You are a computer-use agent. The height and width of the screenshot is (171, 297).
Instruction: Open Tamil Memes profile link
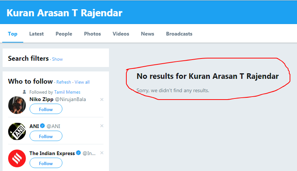click(67, 92)
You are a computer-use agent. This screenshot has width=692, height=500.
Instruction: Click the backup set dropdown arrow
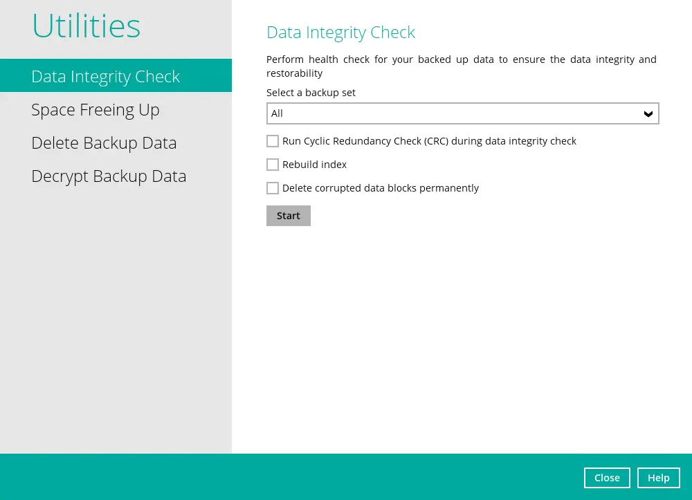(648, 114)
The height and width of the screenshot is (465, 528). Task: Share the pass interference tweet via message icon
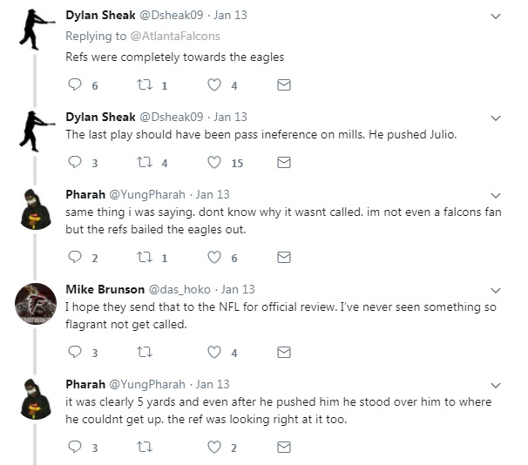pyautogui.click(x=283, y=162)
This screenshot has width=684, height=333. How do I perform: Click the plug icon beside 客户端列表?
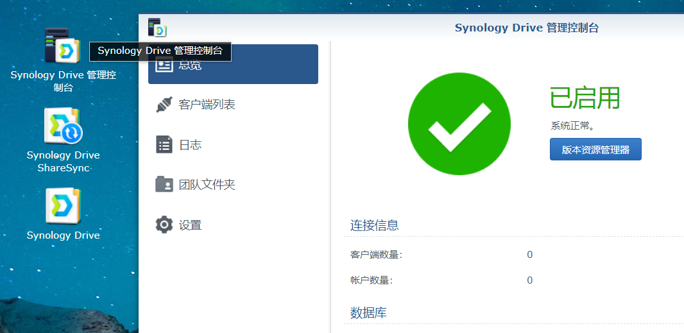(x=164, y=105)
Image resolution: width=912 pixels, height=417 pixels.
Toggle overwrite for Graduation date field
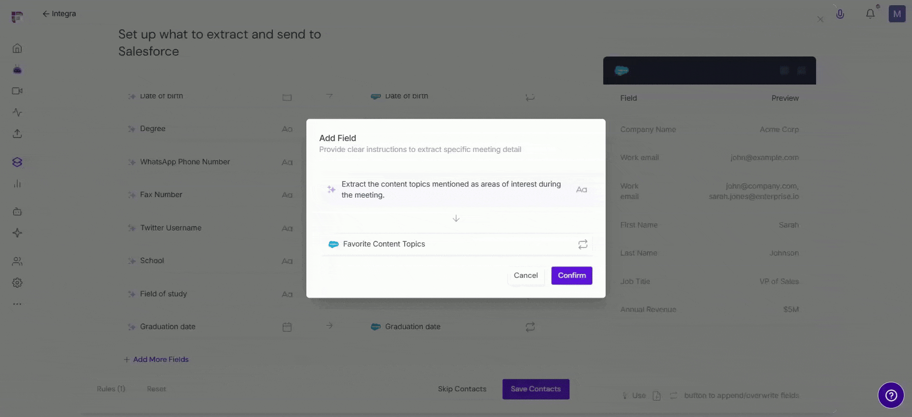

Assignment —
Retype the records above exactly, and keep any picture out of what you write.

Written solution —
You are a computer-use agent. The height and width of the screenshot is (171, 297).
Instruction: Open Tamil Memes profile link
click(67, 92)
You are a computer-use agent. This screenshot has width=692, height=500.
Instruction: Click the backup set dropdown arrow
(648, 114)
The height and width of the screenshot is (465, 528). Task: Share the pass interference tweet via message icon
pyautogui.click(x=283, y=162)
This screenshot has width=684, height=333. How do I perform: Click the plug icon beside 客户端列表?
(x=164, y=105)
Image resolution: width=912 pixels, height=417 pixels.
Toggle overwrite for Graduation date field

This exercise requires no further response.